• [Blocco di testo]
-*-
L'intervista è datata (non era ancora esplosa la crisi economica
mondiale, al governo in Italia c'era Berlusconi ed era stata appena
approvata una bozza di Costituzione Europea, che poi non ebbe seguito
per il veto francese) e tuttavia mi pare emblematica di uno stile, di
un modo di pensare e di dirigere, di una concezione del sindacato. Il
suo estensore materiale fu, se non ricordo male, Osvaldo Fressoia.
(S.L.L.)
L'appuntamento è alla
Chiesa di Santa Maria in Pantano, annidata in un antico edificio di
epoca romana (ma con portale gotico ed un rosone che ricorda
clamorosamente la non lontana cattedrale di Todi), che ti sorprende
all'improvviso lungo la statale che, usciti dalla superstrada, poco
dopo Collevalenza, si dirige verso Massa Martana. Da qui,
insinuandoci per strade più interne, Pierre Carniti ci conduce nel
suo casale immerso nel verde, dove - sotto un accogliente pergolato
che ci protegge da un sole finalmente estivo - rompiamo il ghiaccio e
iniziamo la discussione.
A Carniti, uno dei più
prestigiosi leader del movimento sindacale italiano negli anni
cruciali della vicenda politica del nostro paese - diventa segretario
generale della Cisl pochi mesi prima dei fatali “35 giorni” alla
Fiat, dopo aver diretto il sindacato metalmeccanico, deputato per due
legislature al Parlamento Europeo - e oggi in pensione, ma
“occupatissimo e pieno di impegni, proprio come chi non ha più un
cavolo da fare”, vogliamo fare domande riguardo a tre blocchi di
problemi: la condizione lavorativa dentro la tendenza, specificamente
italiana, al declino industriale; l'Europa sociale e, infine,
l'Umbria.
Carniti parla con
pacatezza, cercando parole argomenti che non indulgono mai verso la
declamazione sloganistica e le semplificazioni di facile presa, ma
mal dissimulano l'indignazione e la passione, intatte, del vecchio
leader, come quando fa riferimento al governo in carica - “una
banda di cialtroni” - o quando gli pare di cogliere in noi una
certa sottovalutazione circa i rischi legati alla latente non unità
sindacale. In ogni caso appare saldamente ma laicamente ancorato - al
di là di singole questioni - alle ragioni, quelle più profonde e
genuine, di quel sindacato, la Cisl, che è stato tanta parte della
sua vita.
Partiamo da quello
che ormai viene chiamato declino economico e industriale del nostro
Paese, i rischi che esso comporta ed i possibili rimedi.
-*-
• [Consegne da svolgere]
(a) Trascrivi senza modifiche le righe dei record, partendo da quella che contiene "Sidney R. Yates [219, 470]" e arrivando a quella che contiene "Firstelected [513, 34]", entrambe incluse.
(b) Scrivi il seguito del testo sull'intervista a Pierre Carniti, riprendendo dopo l'ultima frase riportata.
-*-
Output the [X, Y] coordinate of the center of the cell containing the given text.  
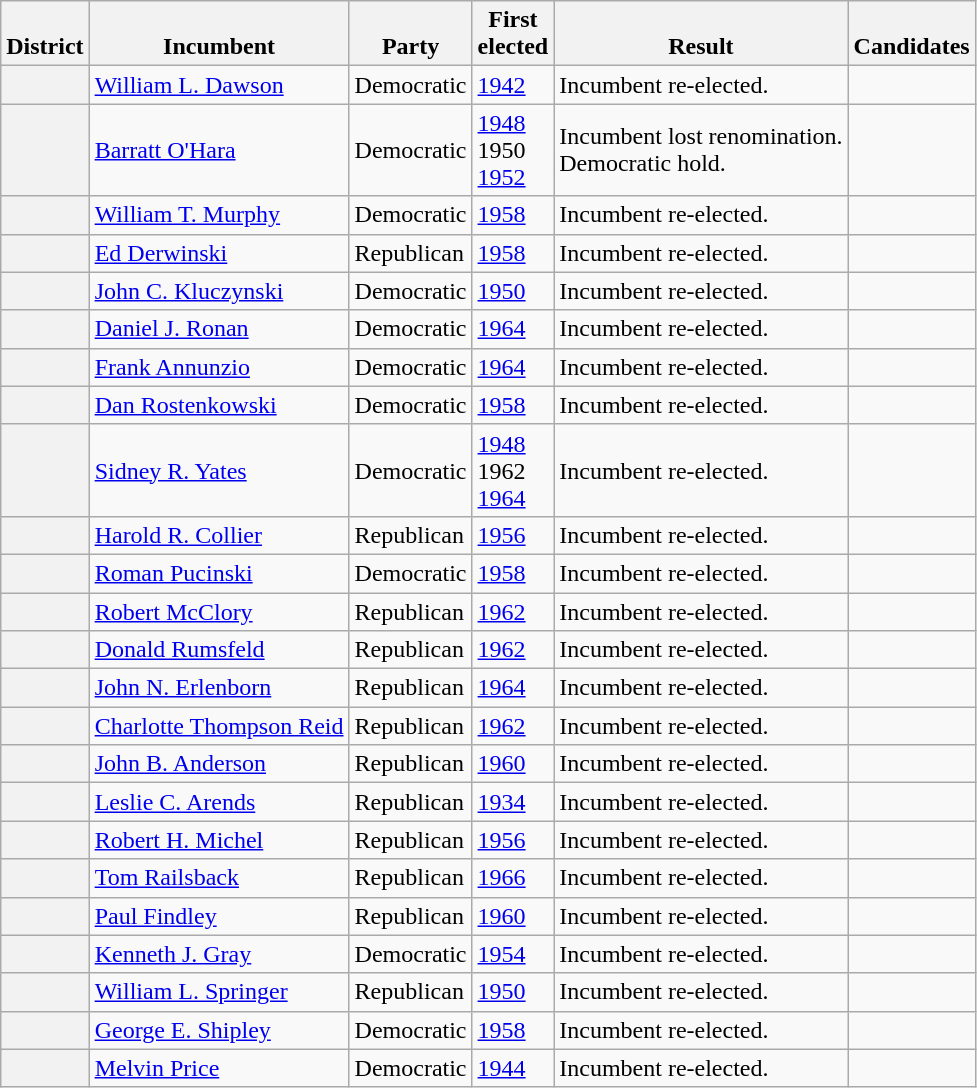
Sidney R. Yates [219, 470]
William L. Springer [219, 992]
Harold R. Collier [219, 535]
Paul Findley [219, 916]
Incumbent [219, 34]
1934 [513, 802]
Leslie C. Arends [219, 802]
William T. Murphy [219, 215]
Ed Derwinski [219, 253]
Daniel J. Ronan [219, 329]
Melvin Price [219, 1068]
John N. Erlenborn [219, 688]
George E. Shipley [219, 1030]
John B. Anderson [219, 764]
Incumbent lost renomination.Democratic hold. [701, 150]
Firstelected [513, 34]
Frank Annunzio [219, 367]
1954 [513, 954]
Donald Rumsfeld [219, 650]
Tom Railsback [219, 878]
Robert McClory [219, 611]
Dan Rostenkowski [219, 405]
Result [701, 34]
Roman Pucinski [219, 573]
District [45, 34]
John C. Kluczynski [219, 291]
19481950 1952 [513, 150]
1944 [513, 1068]
William L. Dawson [219, 85]
Charlotte Thompson Reid [219, 726]
Robert H. Michel [219, 840]
Party [410, 34]
Candidates [912, 34]
Kenneth J. Gray [219, 954]
1942 [513, 85]
19481962 1964 [513, 470]
Barratt O'Hara [219, 150]
1966 [513, 878]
-*-
• [Risposte scritte]
(a)
Sidney R. Yates [219, 470]
William L. Springer [219, 992]
Harold R. Collier [219, 535]
Paul Findley [219, 916]
Incumbent [219, 34]
1934 [513, 802]
Leslie C. Arends [219, 802]
William T. Murphy [219, 215]
Ed Derwinski [219, 253]
Daniel J. Ronan [219, 329]
Melvin Price [219, 1068]
John N. Erlenborn [219, 688]
George E. Shipley [219, 1030]
John B. Anderson [219, 764]
Incumbent lost renomination.Democratic hold. [701, 150]
Firstelected [513, 34]

(b)
Il problema c'è ed è
ancor più grave perché si tratta di declino anche sociale,
culturale e perfino morale. Del resto guardate in che mani siamo. A
questo governo del rilancio industriale non interessa niente; altre,
per esso, come sappiamo, sono le priorità: la “giustizia”, la
riduzione delle tasse (per i ricchi), ecc. Ed è risibile
l'affermazione che Francia e Germania starebbero peggio di noi,
quando la Germania, per esempio, nonostante una crisi economica e
finanziaria indubbia, diversamente da noi, mantiene un apparato
industriale di prim'ordine e la cui quota di mercato mondiale è
cresciuta. Un mero esorcismo, inoltre, si è rivelato, quello di
concentrare quasi esclusivamente sul costo del lavoro, la politica
economica. Ricetta che - dato il carattere mondializzato
dell'economia - può funzionare alcuni mesi, un anno, due... ma poi
si troverà sempre in giro per il mondo qualcuno disposto a lavorare
ancora più a “buon mercato”. Insomma si può rimanere a galla
soprattutto con produzioni ad alto contenuto tecnologico e ad alto
valore aggiunto. Il dramma è che neanche il centro-sinistra pare
avere un piano di rilancio. O se ce l'ha, ce lo tengono ben nascosto.
Le accuse più nette finora rivolte al governo sono state che esso
non avrebbe mantenuto gli impegni, cioè di non aver abbassato le
tasse, tagliando la spesa sociale... Mentre si dovrebbe prima di
tutto spiegare che quel programma è una bufala, e cioè che la
riduzione delle tasse, e il minore gettito che ne deriverebbe,
venendo finanziata col taglio delle spese, sociali o per investimenti
che siano, non potrà determinare alcun rilancio dell'economia. La
riduzione delle tasse potrebbe - dico potrebbe - avere effetti
espansivi, solo se venisse fatta in deficit, cioè senza agire - come
invece vuol fare l'attuale maggioranza - sul versante della spesa
sociale, riducendola. Un po' insomma quello che fece Reagan, che
secondo me aveva l'Alzheimer già quando felicemente regnava, il
quale abbassò enormemente le tasse ai ricchi, perché così si
sarebbero liberate risorse per lo sviluppo e al tempo stesso, aumentò
il deficit commerciale e quello del bilancio federale. Ma va detto,
che da questo punto di vista, i risultati furono assai modesti, tanto
che l'economia è cresciuta più con Clinton che, guarda caso, le
tasse (e le spese sociali) poi le riaumentò. E poi i ricchi, il modo
di ridursi le tasse lo trovano sempre anche da soli.
E la sinistra?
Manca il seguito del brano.